22 de novembro de 2013


Mary of Scotland, do grande, do maior dos maiores, John Ford, é mais um dos seus grandiosos filmes, um brutal arremesso ou petardo de sombras e da terrífica história da rainha da Escócia, coisa tão trágica quanto shakesperiana, tão glorificante e tão sombria quanto macbethiana, as trevas da corrupção e da perfídia tantas vezes mencionada pela Mary de Hepburn, interpretação tão magnífica e tão estonteante quanto a de Fonda no seu Young Mr. Lincoln, brutalidade da acção e da comoção das teias e da viscosidade da sede de poder, tragicidade e escuridão que assola a tela em busca da mais terrífica e da mais maquiavélica das falsidades que outrora condenaram e mataram alguém, Mary of Scotland expugnada e atraiçoada, lançada às feras no seu próprio reino desde logo condenado e ainda mais mergulhado no fatalismo do destino traçado pela sua grande escolha errante, um rei que mais parecia rainha, a renúncia ao amor em detrimento do trono, ainda que um filho daí resultasse, o amor vencerá mesmo no centro das trevas e da morte.
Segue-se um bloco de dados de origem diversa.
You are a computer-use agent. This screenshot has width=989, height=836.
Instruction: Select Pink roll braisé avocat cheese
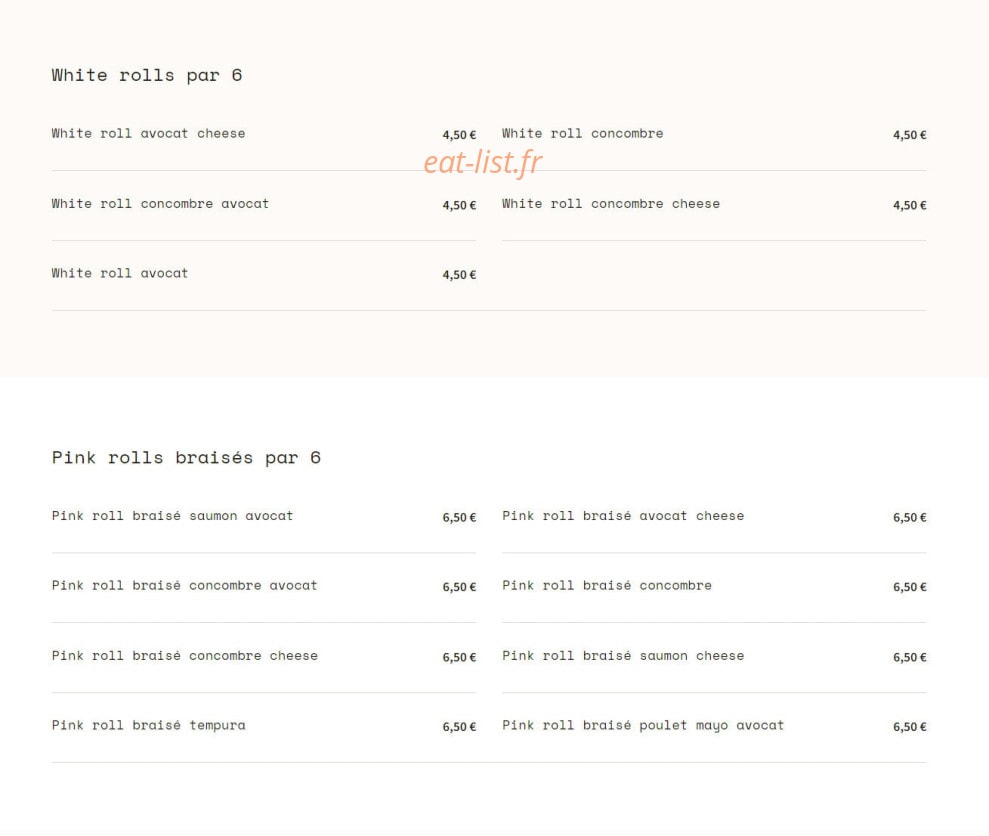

Hepburn e as sombras do seu calvário, e a luz que ilumina o seu rosto, que brilha na mais bruta das expressividades, coisa tão lancinante ou tão pungente e tão feroz quanto as da Falconetti da Joana D’Arc do Dreyer, rugosidade das imagens, implacabilidade do olhar, dos trovões da ferocidade e da cólera de Deus. Mary of Scotland, negro como as mais negras tragédias shakesperianas, como o Hurricane ou o The Prisoner of Shark Island, é Ford a transcender-se e a verter-se pelas imagens e pelas sombras das trevas que condenaram Mary Stuart of Scotland. Monumento único, grandiosidade total.